Some of the board members reached out to staff to get their perspective, yet none of that is coming out. A majority of the staff have no confidence in the Campbells’ leadership or vision – because, quite simply, there is none. They have both enjoyed a very fat salary and wonderful benefits, but have provided nothing worthy of what they have earned. The mantra of “we tried that and it didn’t work” killed any level of creativity or excitement any staff member had.
Further, the Campbells have worked very hard to blame some of their staff for decisions they personally made – which is where I have had to draw the line. If you do not like the ideas or do not want to try something new or different, then stand by that. But, to use these weak excuses, try to be the victim, or blame staff who only do what leadership tells them to do (there is no creative license at all) is a true testament of their leadership.
It is well known the economy plays a role. As such, it takes strong and creative vision to come up with new ways to remain alive, vibrant, and engaging to the community as a whole – not just the rich that line your pocket and feed your ego. Traditional opera is not a huge draw in this day and age, which is where Ian and Ann Campbell are comfortable and experienced. They are not willing to step out of their comfort zone and risk failure, which was the final curtain call anyway.
The real reason the opera is closing is for self-preservation. For Ms. Cohn to deny that as a key reason is dishonest. And, to defend the huge salary for both Ian and Ann with the extravagant benefits is ridiculous. If these people loved the opera so much, why not take a pay cut or take away the free cars and travel until it gets back on its feet? Why the Board simply did not vote to replace the Campbells, work to figure out ways to financially restructure, and build again from the ground up is a pressing question. The quick decision to close is due to the Campbells working to silence the ever-growing dissenters and work to take their money and run. The arrogance, greed, and ego of the opera leadership and Board is the core issue. Why not allow another opera director a chance to see what can be done or try to recreate like in Dallas? Why not listen to the one dissenter – that board member may have some ideas!
I am disappointed that the truth is getting swept under the rug. These articles work to generate sympathy for the Campbells, portray them as the victims when all of this is their own doing and the real victims are the staff, the artists, tourists, and the City of San Diego. How about we as the City of San Diego request a new artistic director and new general manager (at a reasonable salary and benefits) who appreciates the arts, and see if can be turned around? Compensate them if they generate revenue and are successful, thriving, and alive.
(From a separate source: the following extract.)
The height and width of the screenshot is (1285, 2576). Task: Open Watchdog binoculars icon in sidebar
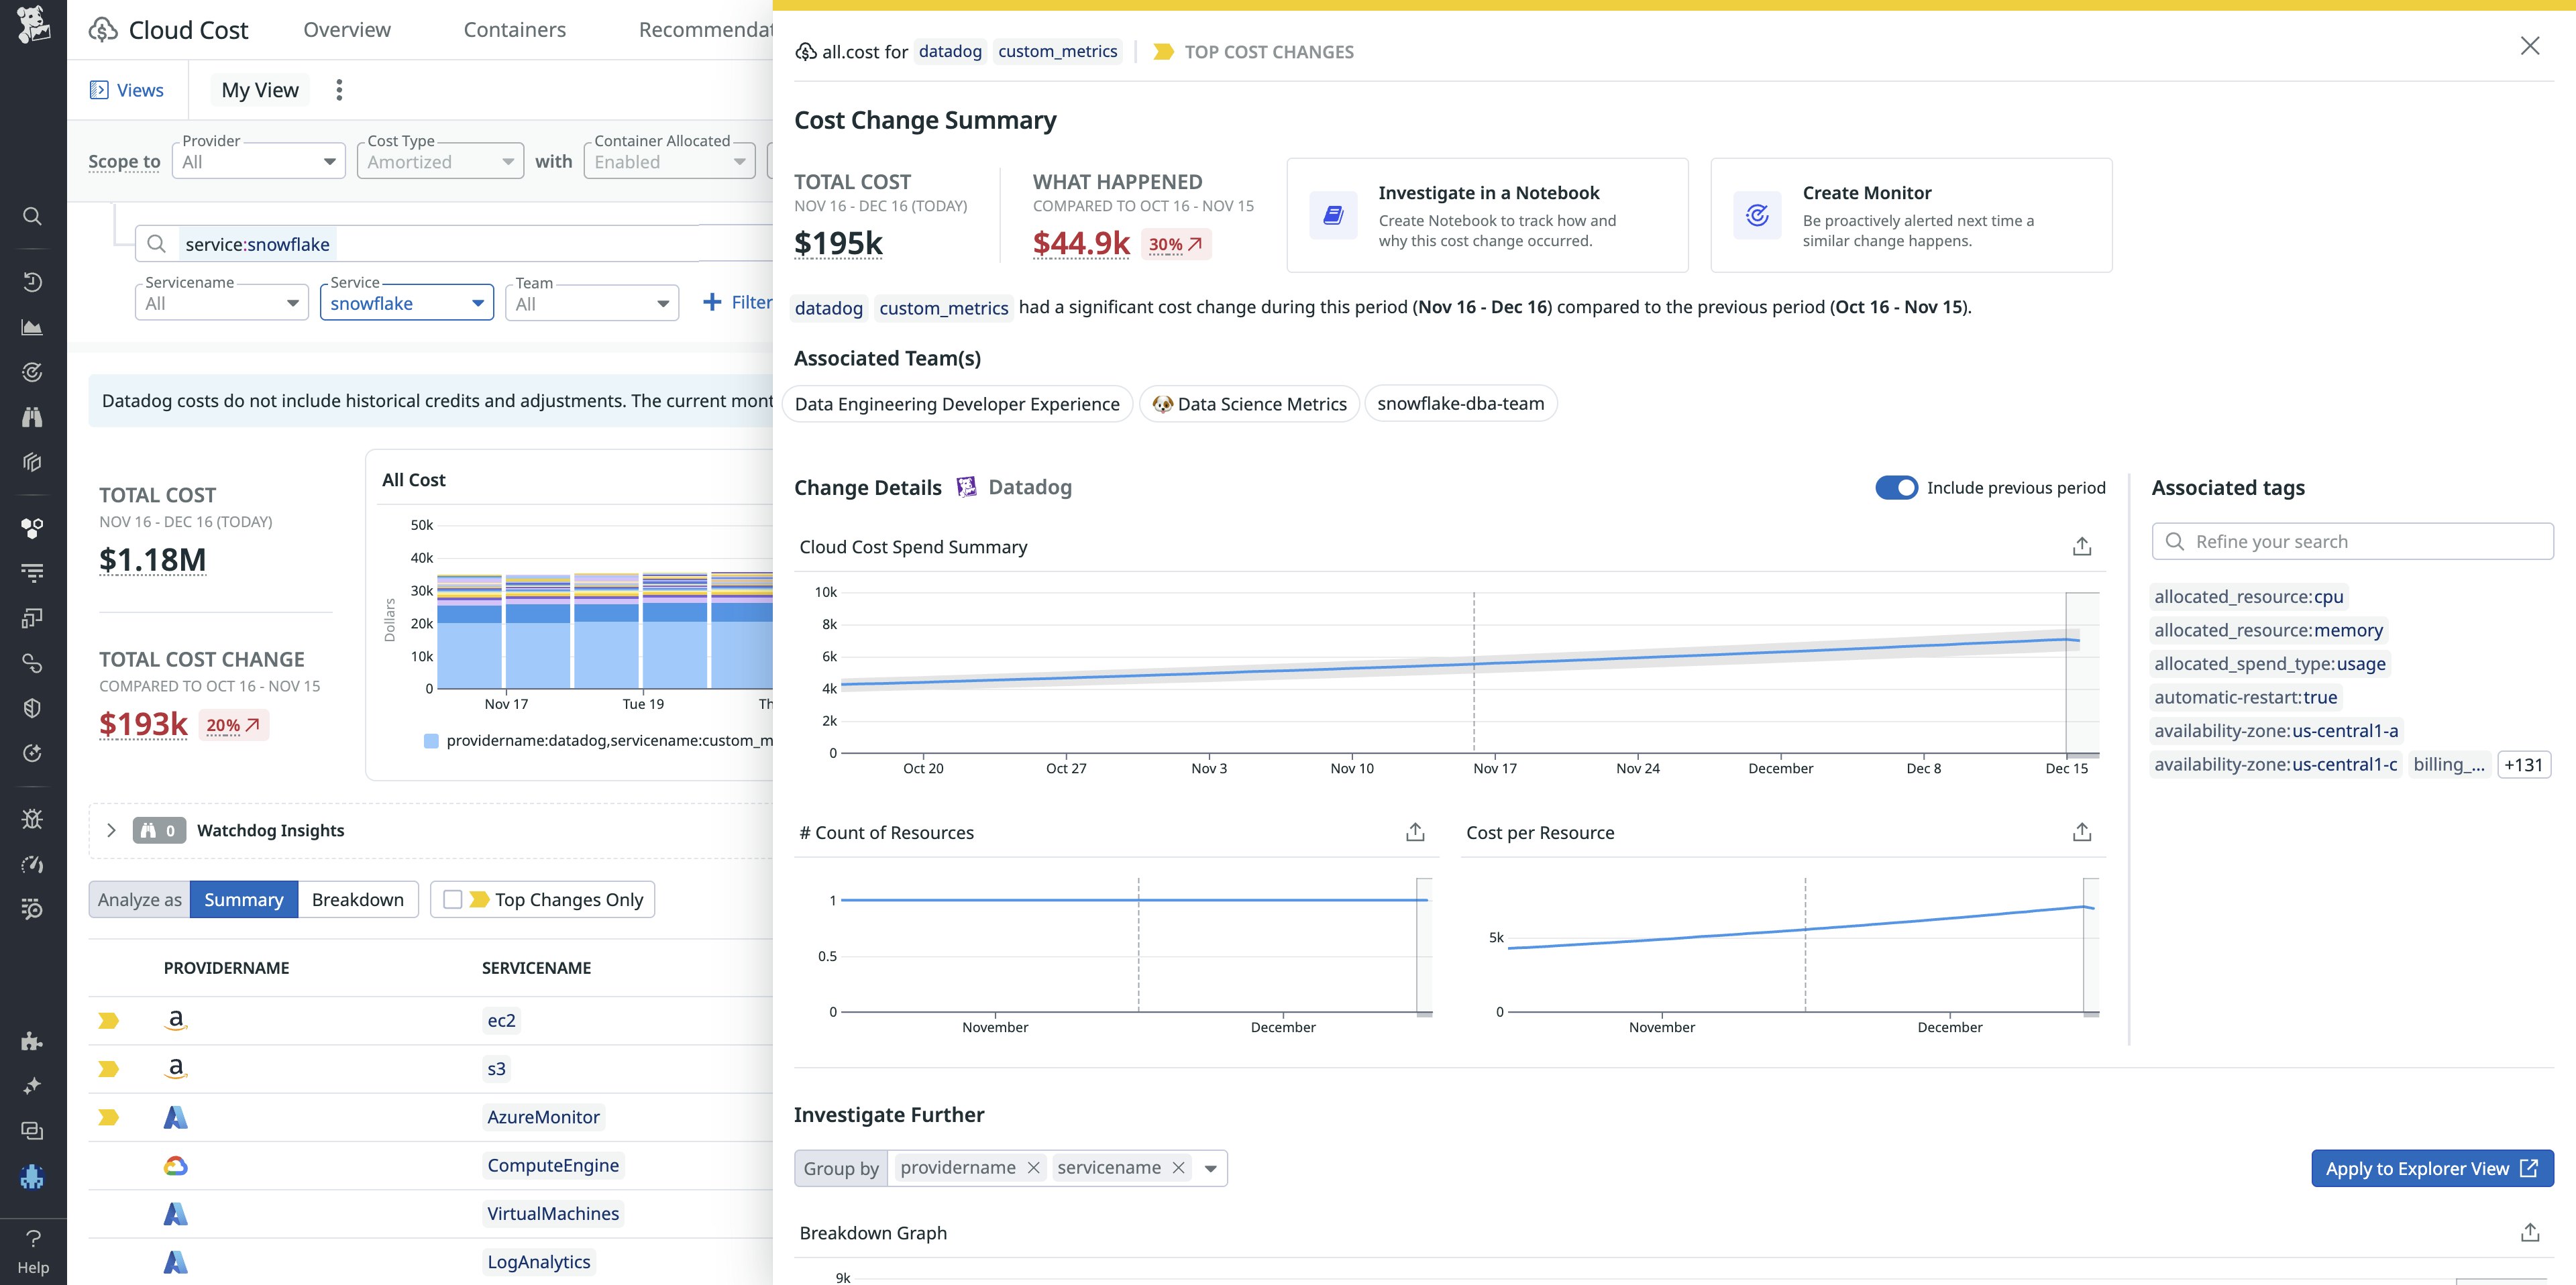pos(32,417)
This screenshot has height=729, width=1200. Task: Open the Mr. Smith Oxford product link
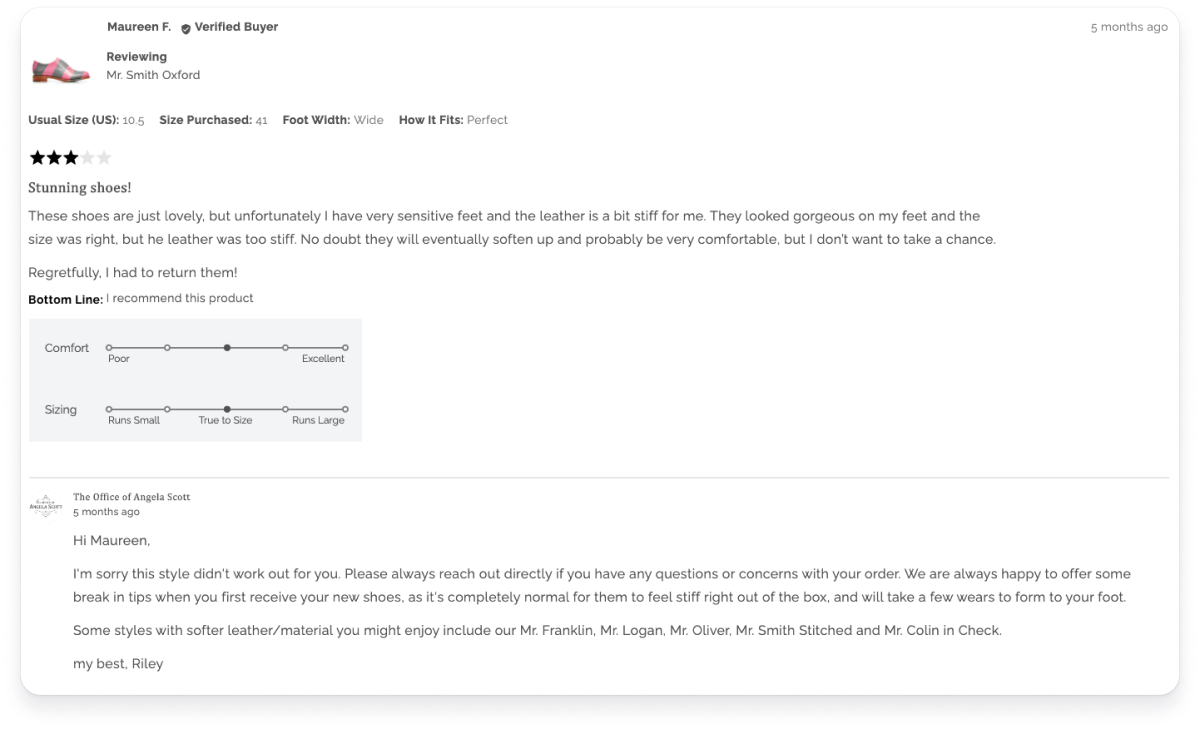152,75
Now I read that one of the board members is trying to start a new opera. Where was he and where was his voice when these ideas needed to be pushed forth? Or is it his attempt to gain the headlines and feed his ego as well? It is not the opera or the arts that are dying but those that are so greedy and arrogant that think only “they” can make it a success. Such is the culture of the country — the wealthy want all the credit of success; but bail, blame, or beg for help when they fail miserably. Time for them to enjoy their money and let those that actually are willing to roll up their sleeves, be a part of the solution, and contribute in a honest, meaningful way and without the ego.